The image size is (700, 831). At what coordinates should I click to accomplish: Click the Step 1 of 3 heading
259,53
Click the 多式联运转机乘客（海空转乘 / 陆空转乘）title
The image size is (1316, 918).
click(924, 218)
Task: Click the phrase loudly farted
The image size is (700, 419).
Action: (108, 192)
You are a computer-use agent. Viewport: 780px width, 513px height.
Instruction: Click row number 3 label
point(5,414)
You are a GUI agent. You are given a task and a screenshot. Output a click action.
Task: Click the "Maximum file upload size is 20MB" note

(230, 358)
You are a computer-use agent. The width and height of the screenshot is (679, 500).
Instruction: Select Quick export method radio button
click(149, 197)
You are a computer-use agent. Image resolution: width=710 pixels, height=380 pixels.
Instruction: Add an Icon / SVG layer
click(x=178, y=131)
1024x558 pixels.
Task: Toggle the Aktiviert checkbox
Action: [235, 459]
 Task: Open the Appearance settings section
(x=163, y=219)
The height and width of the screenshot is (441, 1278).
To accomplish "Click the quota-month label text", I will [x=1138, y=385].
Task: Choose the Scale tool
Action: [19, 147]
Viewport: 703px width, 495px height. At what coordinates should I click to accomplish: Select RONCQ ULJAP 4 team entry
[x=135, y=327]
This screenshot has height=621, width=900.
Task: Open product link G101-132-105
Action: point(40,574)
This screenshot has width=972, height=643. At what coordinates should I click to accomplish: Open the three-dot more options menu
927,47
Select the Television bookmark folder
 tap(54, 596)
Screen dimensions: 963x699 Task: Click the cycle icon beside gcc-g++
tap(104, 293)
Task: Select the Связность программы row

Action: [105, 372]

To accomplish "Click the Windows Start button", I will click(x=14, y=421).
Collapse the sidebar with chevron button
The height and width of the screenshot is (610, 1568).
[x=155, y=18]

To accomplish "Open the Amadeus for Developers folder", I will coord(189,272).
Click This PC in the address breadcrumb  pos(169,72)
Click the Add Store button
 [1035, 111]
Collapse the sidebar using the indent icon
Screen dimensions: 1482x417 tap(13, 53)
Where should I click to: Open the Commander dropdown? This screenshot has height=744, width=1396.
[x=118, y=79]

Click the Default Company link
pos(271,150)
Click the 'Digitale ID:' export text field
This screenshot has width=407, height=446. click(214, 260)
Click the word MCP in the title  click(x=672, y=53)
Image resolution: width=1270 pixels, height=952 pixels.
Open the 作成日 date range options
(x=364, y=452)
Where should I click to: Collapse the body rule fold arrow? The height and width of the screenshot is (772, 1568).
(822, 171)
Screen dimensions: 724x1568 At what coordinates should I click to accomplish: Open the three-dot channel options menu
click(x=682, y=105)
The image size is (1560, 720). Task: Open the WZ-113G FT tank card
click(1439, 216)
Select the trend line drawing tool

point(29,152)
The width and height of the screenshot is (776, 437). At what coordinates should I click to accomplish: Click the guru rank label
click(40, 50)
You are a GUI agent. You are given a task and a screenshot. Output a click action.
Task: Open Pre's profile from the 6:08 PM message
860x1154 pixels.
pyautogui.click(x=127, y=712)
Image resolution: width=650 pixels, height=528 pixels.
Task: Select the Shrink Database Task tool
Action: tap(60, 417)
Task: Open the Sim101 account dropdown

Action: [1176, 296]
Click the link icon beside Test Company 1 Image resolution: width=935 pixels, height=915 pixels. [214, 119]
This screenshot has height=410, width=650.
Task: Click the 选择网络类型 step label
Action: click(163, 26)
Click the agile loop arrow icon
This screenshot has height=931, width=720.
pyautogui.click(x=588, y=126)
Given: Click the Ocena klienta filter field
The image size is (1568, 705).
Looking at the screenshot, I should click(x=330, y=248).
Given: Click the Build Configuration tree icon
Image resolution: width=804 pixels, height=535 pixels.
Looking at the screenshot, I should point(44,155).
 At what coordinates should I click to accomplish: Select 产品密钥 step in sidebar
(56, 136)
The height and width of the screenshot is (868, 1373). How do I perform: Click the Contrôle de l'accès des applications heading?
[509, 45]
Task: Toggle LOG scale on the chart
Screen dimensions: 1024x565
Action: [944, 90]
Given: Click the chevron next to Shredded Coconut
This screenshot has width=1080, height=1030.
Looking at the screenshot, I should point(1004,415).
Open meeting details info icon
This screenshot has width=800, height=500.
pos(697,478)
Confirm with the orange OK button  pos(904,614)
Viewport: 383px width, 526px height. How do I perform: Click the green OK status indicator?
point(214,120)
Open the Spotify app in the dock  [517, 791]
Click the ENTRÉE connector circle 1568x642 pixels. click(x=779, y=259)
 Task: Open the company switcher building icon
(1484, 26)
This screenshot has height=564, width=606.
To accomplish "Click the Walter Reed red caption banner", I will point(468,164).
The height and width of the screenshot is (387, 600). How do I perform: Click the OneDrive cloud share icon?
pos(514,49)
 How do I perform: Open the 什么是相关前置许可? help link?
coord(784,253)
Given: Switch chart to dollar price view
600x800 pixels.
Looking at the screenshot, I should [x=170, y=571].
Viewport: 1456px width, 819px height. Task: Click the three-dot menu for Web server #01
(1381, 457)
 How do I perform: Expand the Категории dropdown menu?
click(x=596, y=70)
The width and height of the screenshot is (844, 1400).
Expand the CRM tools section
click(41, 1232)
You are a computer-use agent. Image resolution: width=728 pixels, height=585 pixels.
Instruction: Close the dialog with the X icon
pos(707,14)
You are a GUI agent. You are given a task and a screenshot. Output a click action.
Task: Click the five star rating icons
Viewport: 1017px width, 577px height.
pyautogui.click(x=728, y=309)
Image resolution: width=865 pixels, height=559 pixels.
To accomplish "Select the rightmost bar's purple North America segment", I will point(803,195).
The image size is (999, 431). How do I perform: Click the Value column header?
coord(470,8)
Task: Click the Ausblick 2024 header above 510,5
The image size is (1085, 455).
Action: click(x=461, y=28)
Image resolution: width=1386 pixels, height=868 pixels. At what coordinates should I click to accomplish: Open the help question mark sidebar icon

----

- _WHAT THIS TASK INVOLVES_: Whenever "agent" shows up in a line of the listing, copy that whole line.

- _RESULT_:
You are a computer-use agent. Viewport: 780px width, 513px height.
You are a GUI agent. You are given a task and a screenshot. Output a click action.
You are a computer-use agent. The width and height of the screenshot is (679, 500).
You are a computer-use agent. Image resolution: width=710 pixels, height=380 pixels.
You are a GUI agent. You are given a task and a screenshot. Output a click action.
You are a computer-use agent. Image resolution: width=728 pixels, height=585 pixels.
You are a GUI agent. You are given a task and a screenshot. Output a click action.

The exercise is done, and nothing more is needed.